Information management at a personal level

Fifth-year arts-law student James5 (aka Devon Whittle) offers seven tips for new university students, including some comments about laptop usage, Endnote and personal information management. James5 is a student at the University of Melbourne.

In an Ockham’s Razor talk on ABC Radio, Sydney-based science writer Peter Macinnis describes his own ‘fact fossicking’ behavior when researching material for a new book about Australian explorers:

“I wanted to look at the ways Australian explorers worked, to examine and describe what they took with them, how they used it, what they ate and drank, what medical treatments they used, and I knew this information was in the journals that all the explorers kept, and most of them published in the 1800s.

“I have a major gripe about the way new science gets into schools. Thomas Kuhn said it first but I have adopted it: new science textbooks are written by regurgitating old science textbooks, with little reference to new finds or ideas. Most scientific advances take 30 years or more to even be noted. As a textbook writer and general science writer, I’ve always tried to go back to source, even when that made me read research that caused my brain to hurt…

“Many of the gems that I gathered… were in libraries like Sydney’s Mitchell and Adelaide’s Barr Smith, but the bulk of my material came from one brilliant source, Project Gutenberg, and in particular, from the Australian arm of that organisation. Technology delivers what we need to get the full picture.

“I downloaded 5 million words of journals, all scanned, processed and proofed by volunteers. I culled to make a database of about 1 million words, 5-1/2-thousand selected passages, each linked to the explorer, a date, a source and a set of keyword codes. Explorers often called crocodiles alligators or caimans, and some used curious spelling as well. I needed the keyword codes if I was ever going to find the themes…

“Keeping it brief, I took text with line breaks, used word processor macros to format this into paragraphs, used other macros to add extra fields to my chosen passages, separated by tabs. I exported them to a spreadsheet, where more fields were added or calculated, to allow sorts and searches. Later, I used a spreadsheet to generate the Visual Basic code to convert my keyword codes to plain English, and then put that code into a word processor macro before exporting the translated codes back to the spreadsheet. I also used the spreadsheet to generate an HTML version, a full-on database and a word processor version.

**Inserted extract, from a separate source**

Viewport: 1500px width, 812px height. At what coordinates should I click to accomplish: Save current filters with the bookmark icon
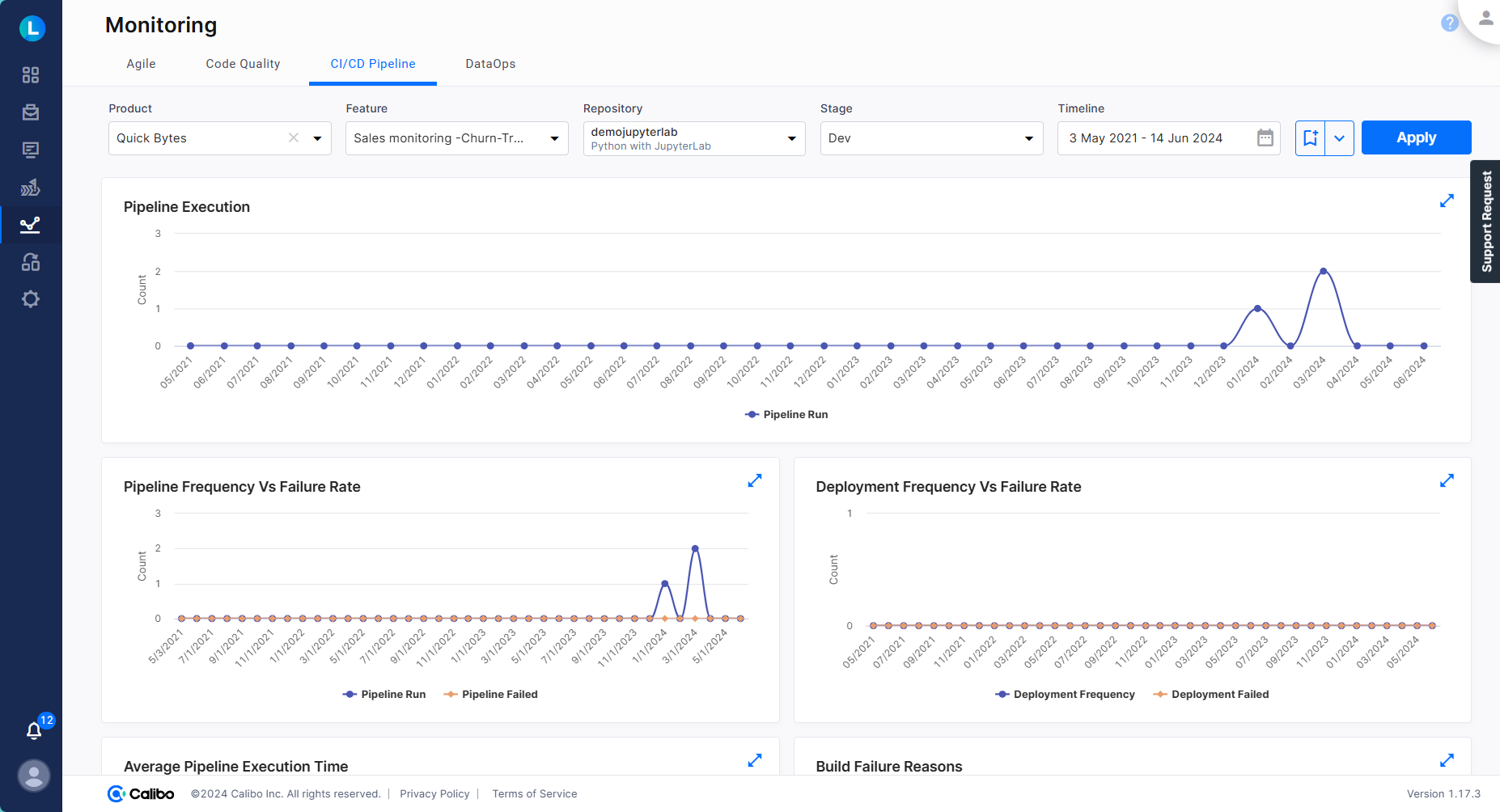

“Then I could start writing…”

Library and computer science staff at the University of Minnesota have been thinking about how students create and manage a ‘personal reference library’ as they go about their scholarly work:

“Digital library users collect, enhance and manage their online reference collections to facilitate their research tasks. These personal collections, therefore, are likely to reflect users’ interests, and are representative of their profile. Understanding these collections offers great opportunities for developing personalized digital library services, such as reference recommender systems.” (Extract from “Resolvability of References in Users’ Personal Collections,” published in Proceedings of the Sixth International Conference on Conceptions of Library and Information Science, October 2007) (hat tip to Lorcan Dempsey)

 Amazon.com and Google, university and public library systems “have low gravitational pull, they do not put the user in control, they do not adapt reflexively based on user behavior, they do not participate fully in the network experience of their users.”

The Minnesota study provides empirical evidence that investing in enhancements to library systems could provide substantial benefits to our students and academics.